Sen bile farkında değilsen
Orhan Kemal Cengiz, hoş bir vak’a nakletti geçenlerde. Köy yakma hadiselerinin yoğun bir şekilde yaşandığı o karanlık günlerde bir vatandaşımız Avrupa İnsan Hakları Mahkemesi’nde ifadeye çağrılır. Mağdurdur, mazlumdur. Hâkimler sorar: “Sana kötü muamele edildi mi?” Anında cevap verir, her türlü zulme maruz kalan kişi: “Haşa! Hiçbir kötü muameleye tabi tutulmadım; devletimden memnunum.” Heyet şaşırır. Ayrıntılı sorulara geçilince anlaşılır gerçek. Vatandaş sorgusuz sualsiz nasıl derdest edildiğini, kışın ortasında günlerce camı kırık nezarethanede nasıl bekletildiğini vs. tek tek anlatmaya başlar. İşte o an zulmün fotoğrafı kare kare gün yüzüne çıkmaktadır.

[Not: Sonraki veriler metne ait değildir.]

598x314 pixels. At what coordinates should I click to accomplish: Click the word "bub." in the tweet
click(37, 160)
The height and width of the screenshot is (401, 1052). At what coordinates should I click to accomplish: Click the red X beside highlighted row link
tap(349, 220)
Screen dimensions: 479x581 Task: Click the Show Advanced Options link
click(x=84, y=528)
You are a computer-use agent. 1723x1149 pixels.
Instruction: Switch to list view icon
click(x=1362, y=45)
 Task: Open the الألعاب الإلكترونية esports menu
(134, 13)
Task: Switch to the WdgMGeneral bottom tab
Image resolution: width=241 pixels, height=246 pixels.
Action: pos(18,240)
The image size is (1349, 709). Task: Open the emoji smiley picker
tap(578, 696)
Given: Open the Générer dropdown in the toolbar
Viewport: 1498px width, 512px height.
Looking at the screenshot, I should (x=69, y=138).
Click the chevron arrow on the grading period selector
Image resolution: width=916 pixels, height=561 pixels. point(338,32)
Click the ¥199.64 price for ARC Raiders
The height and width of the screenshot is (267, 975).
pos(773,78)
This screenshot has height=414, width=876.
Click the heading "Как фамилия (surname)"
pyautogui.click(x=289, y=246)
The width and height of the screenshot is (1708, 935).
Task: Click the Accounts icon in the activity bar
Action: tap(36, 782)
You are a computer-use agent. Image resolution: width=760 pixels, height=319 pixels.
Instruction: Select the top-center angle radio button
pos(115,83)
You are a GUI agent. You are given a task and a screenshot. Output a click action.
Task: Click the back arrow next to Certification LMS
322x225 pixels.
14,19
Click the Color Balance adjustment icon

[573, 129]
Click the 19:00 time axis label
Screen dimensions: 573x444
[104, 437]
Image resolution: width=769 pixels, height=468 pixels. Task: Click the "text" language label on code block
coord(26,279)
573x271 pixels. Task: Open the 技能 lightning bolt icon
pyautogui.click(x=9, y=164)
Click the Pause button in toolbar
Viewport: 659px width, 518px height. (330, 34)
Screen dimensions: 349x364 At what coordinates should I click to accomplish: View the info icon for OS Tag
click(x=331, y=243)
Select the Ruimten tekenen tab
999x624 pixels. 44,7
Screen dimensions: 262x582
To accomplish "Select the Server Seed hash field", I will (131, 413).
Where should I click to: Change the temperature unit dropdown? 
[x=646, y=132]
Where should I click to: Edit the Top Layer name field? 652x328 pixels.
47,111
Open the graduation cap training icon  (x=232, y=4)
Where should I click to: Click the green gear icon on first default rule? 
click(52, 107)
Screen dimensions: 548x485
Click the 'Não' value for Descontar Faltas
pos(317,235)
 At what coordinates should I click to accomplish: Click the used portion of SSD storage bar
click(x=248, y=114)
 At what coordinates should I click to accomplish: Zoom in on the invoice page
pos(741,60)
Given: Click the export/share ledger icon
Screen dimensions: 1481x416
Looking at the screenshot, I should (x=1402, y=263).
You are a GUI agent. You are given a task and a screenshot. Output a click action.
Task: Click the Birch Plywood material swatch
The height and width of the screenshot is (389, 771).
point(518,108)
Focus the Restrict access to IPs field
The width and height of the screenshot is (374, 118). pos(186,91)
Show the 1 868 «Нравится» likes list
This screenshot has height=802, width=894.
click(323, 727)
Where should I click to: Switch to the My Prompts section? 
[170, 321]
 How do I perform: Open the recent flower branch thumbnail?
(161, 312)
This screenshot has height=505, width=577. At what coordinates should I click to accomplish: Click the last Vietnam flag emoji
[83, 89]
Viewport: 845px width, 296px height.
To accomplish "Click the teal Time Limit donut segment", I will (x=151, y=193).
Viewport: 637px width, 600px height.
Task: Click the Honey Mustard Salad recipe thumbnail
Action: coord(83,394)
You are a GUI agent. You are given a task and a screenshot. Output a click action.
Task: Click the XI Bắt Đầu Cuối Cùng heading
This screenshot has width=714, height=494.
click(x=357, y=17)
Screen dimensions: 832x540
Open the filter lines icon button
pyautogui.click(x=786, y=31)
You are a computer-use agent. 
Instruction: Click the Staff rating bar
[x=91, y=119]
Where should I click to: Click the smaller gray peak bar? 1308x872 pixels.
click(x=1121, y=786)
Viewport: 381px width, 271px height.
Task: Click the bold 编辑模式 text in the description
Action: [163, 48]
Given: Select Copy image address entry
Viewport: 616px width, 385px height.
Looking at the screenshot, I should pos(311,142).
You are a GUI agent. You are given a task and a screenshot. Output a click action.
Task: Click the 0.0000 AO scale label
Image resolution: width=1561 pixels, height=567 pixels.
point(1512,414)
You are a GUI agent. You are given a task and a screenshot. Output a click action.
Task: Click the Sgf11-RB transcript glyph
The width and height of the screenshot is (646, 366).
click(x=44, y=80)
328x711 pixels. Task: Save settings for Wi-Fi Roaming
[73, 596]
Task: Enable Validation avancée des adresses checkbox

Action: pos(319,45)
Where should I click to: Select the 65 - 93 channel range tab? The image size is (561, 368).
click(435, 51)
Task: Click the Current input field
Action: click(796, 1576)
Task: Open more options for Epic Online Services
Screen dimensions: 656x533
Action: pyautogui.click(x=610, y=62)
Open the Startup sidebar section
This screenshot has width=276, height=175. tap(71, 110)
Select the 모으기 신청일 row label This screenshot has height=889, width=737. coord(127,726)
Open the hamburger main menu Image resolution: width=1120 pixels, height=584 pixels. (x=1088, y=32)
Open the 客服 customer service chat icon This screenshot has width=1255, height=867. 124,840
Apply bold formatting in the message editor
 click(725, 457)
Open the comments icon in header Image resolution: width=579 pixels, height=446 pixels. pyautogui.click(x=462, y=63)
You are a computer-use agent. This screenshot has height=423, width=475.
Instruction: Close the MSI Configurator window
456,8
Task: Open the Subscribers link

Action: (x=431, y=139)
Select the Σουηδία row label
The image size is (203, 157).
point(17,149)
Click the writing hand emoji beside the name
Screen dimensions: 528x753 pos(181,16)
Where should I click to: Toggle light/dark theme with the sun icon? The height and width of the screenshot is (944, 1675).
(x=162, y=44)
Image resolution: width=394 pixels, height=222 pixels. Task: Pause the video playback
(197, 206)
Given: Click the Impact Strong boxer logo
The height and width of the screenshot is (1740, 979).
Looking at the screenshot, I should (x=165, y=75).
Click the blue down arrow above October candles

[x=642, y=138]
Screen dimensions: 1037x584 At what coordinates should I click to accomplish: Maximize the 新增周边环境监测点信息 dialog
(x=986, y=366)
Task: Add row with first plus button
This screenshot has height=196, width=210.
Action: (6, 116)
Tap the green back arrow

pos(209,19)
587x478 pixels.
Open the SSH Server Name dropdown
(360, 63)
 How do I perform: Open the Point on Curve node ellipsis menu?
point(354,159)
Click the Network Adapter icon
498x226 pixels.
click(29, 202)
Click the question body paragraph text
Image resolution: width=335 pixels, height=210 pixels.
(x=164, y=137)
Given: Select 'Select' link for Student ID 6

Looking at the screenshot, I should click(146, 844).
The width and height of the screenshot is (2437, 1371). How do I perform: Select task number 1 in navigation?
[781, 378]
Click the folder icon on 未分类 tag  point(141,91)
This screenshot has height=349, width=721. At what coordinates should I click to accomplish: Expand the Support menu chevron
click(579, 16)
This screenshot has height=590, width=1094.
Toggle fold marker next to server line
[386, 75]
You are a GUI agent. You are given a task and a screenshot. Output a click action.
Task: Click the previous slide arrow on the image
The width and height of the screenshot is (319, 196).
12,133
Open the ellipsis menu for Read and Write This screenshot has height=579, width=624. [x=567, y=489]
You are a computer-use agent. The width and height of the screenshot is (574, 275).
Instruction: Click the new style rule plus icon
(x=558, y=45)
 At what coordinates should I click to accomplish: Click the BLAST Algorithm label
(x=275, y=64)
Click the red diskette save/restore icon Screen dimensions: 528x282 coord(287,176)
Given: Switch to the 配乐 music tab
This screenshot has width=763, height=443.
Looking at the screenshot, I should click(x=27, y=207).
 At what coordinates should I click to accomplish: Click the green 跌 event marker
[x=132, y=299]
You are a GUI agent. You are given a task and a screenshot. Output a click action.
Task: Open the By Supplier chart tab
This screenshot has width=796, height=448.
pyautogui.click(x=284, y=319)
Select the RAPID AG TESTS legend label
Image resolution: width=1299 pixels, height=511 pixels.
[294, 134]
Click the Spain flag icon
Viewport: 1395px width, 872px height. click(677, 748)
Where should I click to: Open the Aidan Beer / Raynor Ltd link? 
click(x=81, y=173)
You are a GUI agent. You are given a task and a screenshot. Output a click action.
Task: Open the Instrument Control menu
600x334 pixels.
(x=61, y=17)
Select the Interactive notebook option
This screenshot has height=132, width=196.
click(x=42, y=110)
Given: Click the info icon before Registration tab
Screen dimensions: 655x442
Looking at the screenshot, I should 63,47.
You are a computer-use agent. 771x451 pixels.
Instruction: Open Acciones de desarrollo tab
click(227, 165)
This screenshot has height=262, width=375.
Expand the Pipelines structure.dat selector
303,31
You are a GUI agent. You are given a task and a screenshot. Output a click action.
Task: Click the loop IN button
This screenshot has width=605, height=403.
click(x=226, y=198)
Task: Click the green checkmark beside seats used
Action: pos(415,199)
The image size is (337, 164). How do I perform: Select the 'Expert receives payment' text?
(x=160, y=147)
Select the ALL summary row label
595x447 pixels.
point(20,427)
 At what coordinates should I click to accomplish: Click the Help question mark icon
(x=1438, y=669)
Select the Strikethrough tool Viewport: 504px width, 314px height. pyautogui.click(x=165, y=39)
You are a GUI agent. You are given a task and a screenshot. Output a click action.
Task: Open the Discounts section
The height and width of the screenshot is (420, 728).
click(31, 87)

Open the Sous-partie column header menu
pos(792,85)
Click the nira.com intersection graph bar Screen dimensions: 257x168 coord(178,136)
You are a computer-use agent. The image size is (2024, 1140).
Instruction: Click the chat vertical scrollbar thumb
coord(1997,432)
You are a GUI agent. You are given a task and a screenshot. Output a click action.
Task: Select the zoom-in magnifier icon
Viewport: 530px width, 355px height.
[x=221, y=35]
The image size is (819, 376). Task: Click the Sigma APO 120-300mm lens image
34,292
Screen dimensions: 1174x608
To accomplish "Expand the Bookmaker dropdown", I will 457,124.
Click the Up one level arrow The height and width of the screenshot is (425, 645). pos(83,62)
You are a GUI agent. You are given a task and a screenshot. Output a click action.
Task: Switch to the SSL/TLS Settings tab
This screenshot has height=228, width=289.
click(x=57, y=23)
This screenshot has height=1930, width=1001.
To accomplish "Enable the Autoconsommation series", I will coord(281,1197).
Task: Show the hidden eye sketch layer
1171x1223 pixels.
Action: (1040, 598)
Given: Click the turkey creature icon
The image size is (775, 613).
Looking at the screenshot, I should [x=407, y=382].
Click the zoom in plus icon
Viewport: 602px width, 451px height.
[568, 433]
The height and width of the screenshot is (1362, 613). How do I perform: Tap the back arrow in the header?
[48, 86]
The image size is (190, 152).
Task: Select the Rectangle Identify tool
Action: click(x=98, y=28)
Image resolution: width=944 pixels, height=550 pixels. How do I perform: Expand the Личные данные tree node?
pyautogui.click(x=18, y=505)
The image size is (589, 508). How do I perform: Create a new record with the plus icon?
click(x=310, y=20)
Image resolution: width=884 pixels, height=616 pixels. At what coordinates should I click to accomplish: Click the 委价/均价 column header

Memleketin durumu, aynen yukarıda anlatılan vak’aya benziyor. İnsanlara cevrediliyor, gadrediliyor, zulmediliyor; ama öteden beri şuur altına yerleştirilen kutsamalar ve korkutmalar nedeniyle kişiler nasıl bir mezalime maruz kaldığını çoğu kez fark edemiyor. Bilinçaltı telkinler, devlete baba rolü biçince bazıları onun kulak çekmesini de tokat atmasını da makul görüyor herhalde. Dolayısıyla şöyle düşünüyor vatandaş: devlet değil mi; dövüyorsa sevgisinden, azarlıyorsa şefkatindendir...
Türkiye’de devlet-birey-toplum ilişkileri demokratik ve hukuki bir yörüngeye hâlâ oturtulamadı. Devlet nedir, ne için vardır, kime hizmet etmekle yükümlüdür, hayatımıza müdahale sınırı nerede başlar nerede biter?.. Bazı saftirik eşhasa göre devlet -haşa- Tanrı gibidir. O yüzden “devlete şirk koşulmaz” nevinden aforizmalara bile rastlanır. Bazen de melikler çağındaki ‘kardeş katli fetvaları’na bile müracaat edilerek demokrasilerdeki devlet-toplum ilişkisi yerle bir edilir. Sonuç? Tabii ki renkten renge girebilen korkunç bir zulüm.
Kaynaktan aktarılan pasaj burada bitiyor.